Getting files from history download with proper sample names

Domenico_Simone · December 5, 2022, 4:30pm

Hello,

I would like to download a history with outputs from a workflow run on dataset collections. I would like to get the downloaded files (in the datasets) with the proper related sample names, eg <sample>_scaffolds.fasta for an assembly, <sample>.gff for the related annotation and so on, but despite all my tries with relabeling and renaming output names in the workflow settings I can’t get what I want. Could you please give me some hint and/or link reference documentation?

Thank you for your kind support

Domenico Simone

igor · December 6, 2022, 4:00am

Hi @Domenico_Simone
just to confirm that I got it right: you use a workflow on a collection, output collections have the same dataset names, as the original input collection, but you want different extensions for datasets’ names in the output collections.

Personally, I prefer renaming on datasets, as collections are somewhat complicated to deal with, plus I see elevated error rate for some tools on collections. You need properly named reads, something like sample1.r1.fq.gz, to use basenames like sample1 for subsequent outputs, such as sample1.bam. Workflows can be submitted in batches, on multiple input datasets.

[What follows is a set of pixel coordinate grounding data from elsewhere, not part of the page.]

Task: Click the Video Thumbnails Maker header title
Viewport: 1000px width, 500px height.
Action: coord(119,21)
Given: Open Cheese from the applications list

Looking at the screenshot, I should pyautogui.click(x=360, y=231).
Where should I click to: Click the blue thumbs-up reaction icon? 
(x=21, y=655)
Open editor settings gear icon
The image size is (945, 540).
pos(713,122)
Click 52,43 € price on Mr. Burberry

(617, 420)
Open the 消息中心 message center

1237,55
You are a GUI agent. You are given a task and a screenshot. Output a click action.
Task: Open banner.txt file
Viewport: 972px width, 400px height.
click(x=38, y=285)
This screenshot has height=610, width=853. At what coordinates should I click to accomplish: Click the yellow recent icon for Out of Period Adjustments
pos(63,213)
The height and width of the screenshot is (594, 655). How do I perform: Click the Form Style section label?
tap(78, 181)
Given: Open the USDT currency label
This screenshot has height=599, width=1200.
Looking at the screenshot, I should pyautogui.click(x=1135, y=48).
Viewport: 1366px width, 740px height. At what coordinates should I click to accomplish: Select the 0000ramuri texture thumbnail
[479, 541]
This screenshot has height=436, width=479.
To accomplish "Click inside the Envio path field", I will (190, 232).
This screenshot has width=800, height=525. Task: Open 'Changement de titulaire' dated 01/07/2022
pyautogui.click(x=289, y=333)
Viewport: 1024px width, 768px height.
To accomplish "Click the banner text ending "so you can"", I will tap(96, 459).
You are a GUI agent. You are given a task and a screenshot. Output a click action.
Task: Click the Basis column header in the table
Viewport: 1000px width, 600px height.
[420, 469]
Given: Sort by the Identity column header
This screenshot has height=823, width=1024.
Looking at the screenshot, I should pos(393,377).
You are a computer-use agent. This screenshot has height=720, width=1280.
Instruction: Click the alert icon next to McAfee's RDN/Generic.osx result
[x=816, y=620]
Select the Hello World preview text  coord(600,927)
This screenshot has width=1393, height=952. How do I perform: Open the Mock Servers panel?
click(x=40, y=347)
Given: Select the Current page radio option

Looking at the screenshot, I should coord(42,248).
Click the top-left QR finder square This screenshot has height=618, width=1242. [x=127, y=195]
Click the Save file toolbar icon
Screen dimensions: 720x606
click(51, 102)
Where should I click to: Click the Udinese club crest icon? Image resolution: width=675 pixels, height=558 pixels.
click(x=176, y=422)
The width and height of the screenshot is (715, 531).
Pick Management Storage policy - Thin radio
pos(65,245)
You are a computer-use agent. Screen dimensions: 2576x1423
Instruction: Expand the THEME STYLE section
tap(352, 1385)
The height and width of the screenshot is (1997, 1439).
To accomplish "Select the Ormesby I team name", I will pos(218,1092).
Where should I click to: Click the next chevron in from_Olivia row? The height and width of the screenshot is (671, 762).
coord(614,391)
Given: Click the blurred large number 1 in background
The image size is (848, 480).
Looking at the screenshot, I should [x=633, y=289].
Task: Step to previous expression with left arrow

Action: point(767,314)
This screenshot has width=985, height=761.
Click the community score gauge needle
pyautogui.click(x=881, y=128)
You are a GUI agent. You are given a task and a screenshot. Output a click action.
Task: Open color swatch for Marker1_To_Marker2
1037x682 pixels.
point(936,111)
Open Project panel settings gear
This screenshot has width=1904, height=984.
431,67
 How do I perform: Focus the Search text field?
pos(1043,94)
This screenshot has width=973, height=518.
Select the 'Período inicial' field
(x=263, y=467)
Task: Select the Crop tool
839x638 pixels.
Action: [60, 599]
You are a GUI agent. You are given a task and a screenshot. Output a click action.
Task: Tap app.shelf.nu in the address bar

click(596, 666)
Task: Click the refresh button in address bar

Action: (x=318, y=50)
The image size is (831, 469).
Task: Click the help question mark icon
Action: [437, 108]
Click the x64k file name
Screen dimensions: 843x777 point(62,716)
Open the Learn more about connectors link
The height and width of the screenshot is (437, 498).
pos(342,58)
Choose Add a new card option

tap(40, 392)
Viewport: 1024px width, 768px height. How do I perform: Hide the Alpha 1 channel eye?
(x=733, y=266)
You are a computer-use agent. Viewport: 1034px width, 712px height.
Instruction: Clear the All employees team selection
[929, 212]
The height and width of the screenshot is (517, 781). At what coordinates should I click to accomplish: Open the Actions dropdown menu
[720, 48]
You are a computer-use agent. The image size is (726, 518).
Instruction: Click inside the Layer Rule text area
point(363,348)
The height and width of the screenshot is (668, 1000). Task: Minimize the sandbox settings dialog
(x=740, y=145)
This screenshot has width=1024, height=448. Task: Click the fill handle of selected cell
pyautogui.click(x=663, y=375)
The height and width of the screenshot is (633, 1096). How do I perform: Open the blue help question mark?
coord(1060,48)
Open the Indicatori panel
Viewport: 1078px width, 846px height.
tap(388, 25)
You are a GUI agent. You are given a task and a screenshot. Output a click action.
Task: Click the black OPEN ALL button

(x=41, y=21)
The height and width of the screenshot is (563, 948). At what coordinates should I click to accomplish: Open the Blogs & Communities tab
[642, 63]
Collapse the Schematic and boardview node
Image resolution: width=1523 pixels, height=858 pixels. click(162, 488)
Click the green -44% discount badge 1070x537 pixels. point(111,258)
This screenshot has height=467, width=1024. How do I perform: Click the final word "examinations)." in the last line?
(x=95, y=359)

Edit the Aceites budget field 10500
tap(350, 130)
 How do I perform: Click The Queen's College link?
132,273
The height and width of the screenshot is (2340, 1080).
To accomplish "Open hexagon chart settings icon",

Please let me know if you find a good option for renaming of datasets in a collection using a Galaxy workflow.

This probably can be done using Relabel Identifiers from Collection Operations, assuming the outputs from all steps are present in the same order. I did it using Apply Rules from the same section. The rules: column A: the original names in a collection; B - extension (fixed text string starting with ‘.’); C - concatenate A and B. Set column C as identifiers.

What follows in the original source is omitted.